Records:
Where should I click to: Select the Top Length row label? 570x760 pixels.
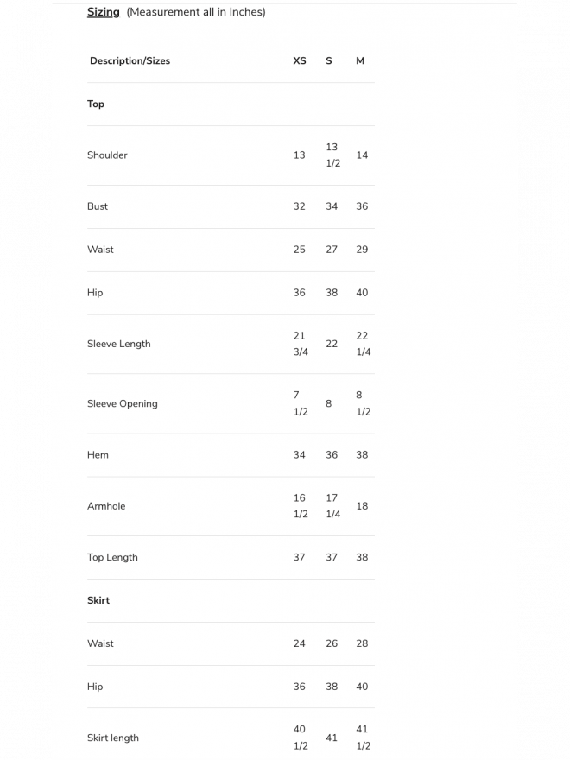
---
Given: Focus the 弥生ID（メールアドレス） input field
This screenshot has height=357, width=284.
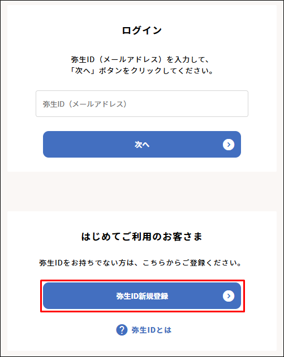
...
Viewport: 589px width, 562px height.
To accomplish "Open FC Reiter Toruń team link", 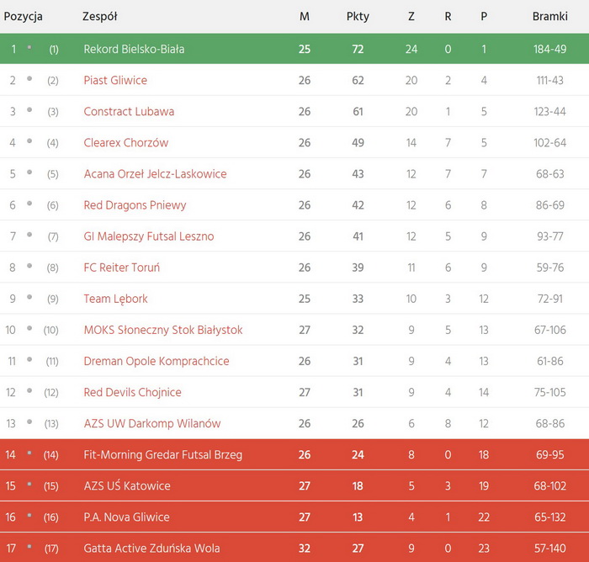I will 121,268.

What the task requires: I need each line from the listing where the word "height" occurs.

Final answer:
This screenshot has height=357, width=284.
Viewport: 589px width, 562px height.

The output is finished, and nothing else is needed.